Nad zabójstwem śledczy pracowali blisko od roku. 43-latek od miesięcy znęcał się nad swoją partnerką. Pobita kobieta wielokrotnie wychodziła na zewnątrz z siniakami. Policji nie zawiadamiała. Po miesiącach katowania doszło do najgorszego – mężczyzna zabił kobietę.
Jak podaje Onet w nocy z 28 na 29 września 43-latek po raz kolejny wszczął awanturę. Bił swoją partnerkę tak długo, że nie udało się jej uratować.

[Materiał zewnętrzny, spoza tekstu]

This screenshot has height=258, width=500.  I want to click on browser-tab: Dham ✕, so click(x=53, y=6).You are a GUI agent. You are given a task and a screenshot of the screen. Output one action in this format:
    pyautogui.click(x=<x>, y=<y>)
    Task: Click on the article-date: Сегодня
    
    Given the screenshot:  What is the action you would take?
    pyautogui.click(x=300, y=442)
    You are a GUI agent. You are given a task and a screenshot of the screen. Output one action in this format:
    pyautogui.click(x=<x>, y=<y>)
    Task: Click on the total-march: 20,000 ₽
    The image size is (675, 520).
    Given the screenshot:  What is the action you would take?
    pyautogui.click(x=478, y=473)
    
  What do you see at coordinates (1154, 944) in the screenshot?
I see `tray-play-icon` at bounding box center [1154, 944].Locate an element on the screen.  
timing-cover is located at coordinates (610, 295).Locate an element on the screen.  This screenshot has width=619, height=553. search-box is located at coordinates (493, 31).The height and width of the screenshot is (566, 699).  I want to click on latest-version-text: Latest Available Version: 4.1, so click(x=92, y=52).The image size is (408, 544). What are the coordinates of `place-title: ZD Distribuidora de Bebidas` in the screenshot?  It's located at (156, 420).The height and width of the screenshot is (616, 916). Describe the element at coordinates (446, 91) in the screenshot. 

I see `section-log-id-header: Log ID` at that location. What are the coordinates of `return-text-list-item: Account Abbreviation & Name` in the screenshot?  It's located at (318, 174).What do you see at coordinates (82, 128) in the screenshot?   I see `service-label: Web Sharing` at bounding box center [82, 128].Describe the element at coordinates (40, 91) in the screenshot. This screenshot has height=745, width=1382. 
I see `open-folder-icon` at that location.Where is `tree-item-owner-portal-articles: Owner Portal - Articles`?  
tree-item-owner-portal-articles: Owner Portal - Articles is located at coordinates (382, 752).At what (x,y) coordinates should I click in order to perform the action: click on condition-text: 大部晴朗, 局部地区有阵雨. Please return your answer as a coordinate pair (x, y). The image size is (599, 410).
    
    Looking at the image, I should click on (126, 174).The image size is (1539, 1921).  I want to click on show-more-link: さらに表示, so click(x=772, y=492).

Agnieszka Lorenc z Prokuratury Okręgowej w Szczecinie dla Onetu: Zadawał pokrzywdzonej liczne, silne uderzenia pięścią między innymi w głowę i szyję oraz ugniatał nogami klatkę piersiową, powodując u pokrzywdzonej obrażenia ciała w postaci rozległych obrażeń głowy, złamania żeber po stronie lewej, krwiaka podpajęczynówkowego po stronie lewej, które to obrażenia doprowadziły do śmierci pokrzywdzonej.
Oskarżony odpowie nie tylko za zabójstwo swojej konkubiny, ale także za wielomiesięczne znęcanie się nad kobietą oraz spowodowanie uszczerbku na jej zdrowiu. Grozi mu nawet dożywocie.